Hacker Shows Off a Way to Unlock Tesla Model 3 and Y, Even Start These Cars

Tesla Inc. customers might love the carmakers’ nifty keyless entry system, but one cybersecurity researcher has demonstrated how the same technology could allow thieves to drive off with certain models of the electric vehicles.

A hack effective on the Tesla Model 3 and Y cars would allow a thief to unlock a vehicle, start it and speed away, according to Sultan Qasim Khan, principal security consultant at the Manchester, UK-based security firm NCC Group. By redirecting communications between a car owner’s mobile phone, or key fob, and the car, outsiders can fool the entry system into thinking the owner is located physically near the vehicle. 

The hack, Khan said, isn’t specific to Tesla, though he demonstrated the technique to Bloomberg News on one of its car models. Rather, it’s the result of his tinkering with Tesla’s keyless entry system, which relies on what’s known as a Bluetooth Low Energy (BLE) protocol. 

There’s no evidence that thieves have used the hack to improperly access Tesla vehicles. The carmaker didn’t respond to a request for comment. NCC provided details of its findings to its clients in a note on Sunday, an official there said.

Khan said he had disclosed the potential for attack to Tesla and that company officials didn’t deem the issue a significant risk. To fix it, the carmaker would need to alter its hardware and change its keyless entry system, Khan said. The revelation comes after another security researcher, David Colombo, revealed a way of hijacking some functions on Tesla vehicles, such as opening and closing doors and controlling music volume. 

BLE protocol was designed to conveniently link devices together over the internet, though it’s also emerged as method that hackers exploit to unlock smart technologies including house locks, cars, phones and laptops, Khan said. NCC Group said it was able to conduct the attack on several other carmakers and technology companies’ devices.

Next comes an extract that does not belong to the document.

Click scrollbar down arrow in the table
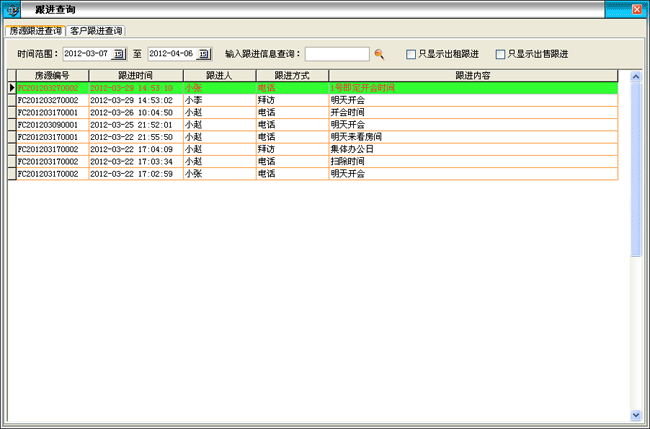650x429 pixels. point(636,414)
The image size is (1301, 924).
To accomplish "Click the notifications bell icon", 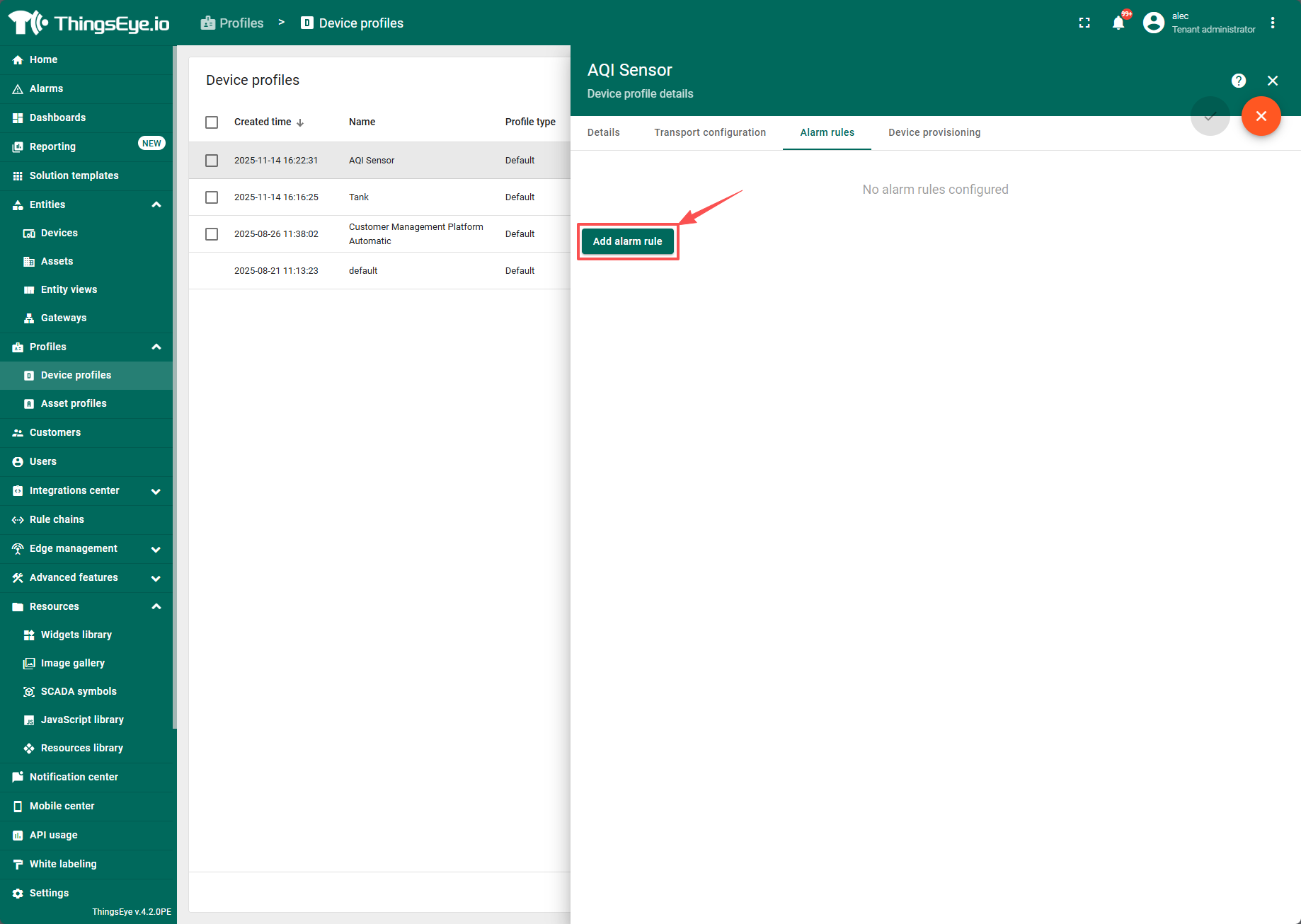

Kwikset Corp. Kevo smart locks that use keyless systems with iPhone or Android phones are impacted by the same issue, Khan said. Kwikset said that customers who use an iPhone to access the lock can switch on two-factor authentication in lock app. A spokesperson also added that the iPhone-operated locks have a 30-second timeout, helping protect against intrusion.

Kwikset will be updating its Android app in “summer,” the company said.

“The security of Kwikset’s products is of utmost importance and we partner with well-known security companies to evaluate our products and continue to work with them to ensure we are delivering the highest security possible for our consumers,” a spokesperson said. 

A representative at Bluetooth SIG, the collective of companies that manages the technology said: “The Bluetooth Special Interest Group (SIG) prioritizes security and the specifications include a collection of features that provide product developers the tools they need to secure communications between Bluetooth devices. 

“The SIG also provides educational resources to the developer community to help them implement the appropriate level of security within their Bluetooth products, as well as a vulnerability response program that works with the security research community to address vulnerabilities identified within Bluetooth specifications in a responsible manner.”

Khan has identified numerous vulnerabilities in NCC Group client products and is also the creator of Sniffle, the first open-source Bluetooth 5 sniffer. Sniffers can be used to track Bluetooth signals, helping identify devices. They are often used by government agencies that manage roadways to anonymously monitor drivers passing through urban areas.  

A 2019 study by a British consumer group, Which, found that more than 200 car models were susceptible to keyless theft, using similar but slightly different attack methods such as spoofing wireless or radio signals. 

In a demonstration to Bloomberg News, Khan conducted a so-called relay attack, in which a hacker uses two small hardware devices that forward communications. To unlock the car, Khan placed one relay device within roughly 15 yards of the Tesla owner’s smartphone or key fob and a second, plugged into his laptop, near to the car. The technology utilized custom computer code that Khan had designed for Bluetooth development kits, which are sold online for less than $50.

The hardware needed, in addition to Khan’s custom software, costs roughly $100 altogether and can be easily bought online. Once the relays are set up, the hack takes just “ten seconds,” Khan said. 

“An attacker could walk up to any home at night – if the owner’s phone is at home - with a Bluetooth passive entry car parked outside and use this attack to unlock and start the car,” he said. 

“Once the device is in place near the fob or phone, the attacker can send commands from anywhere in the world,” Khan added.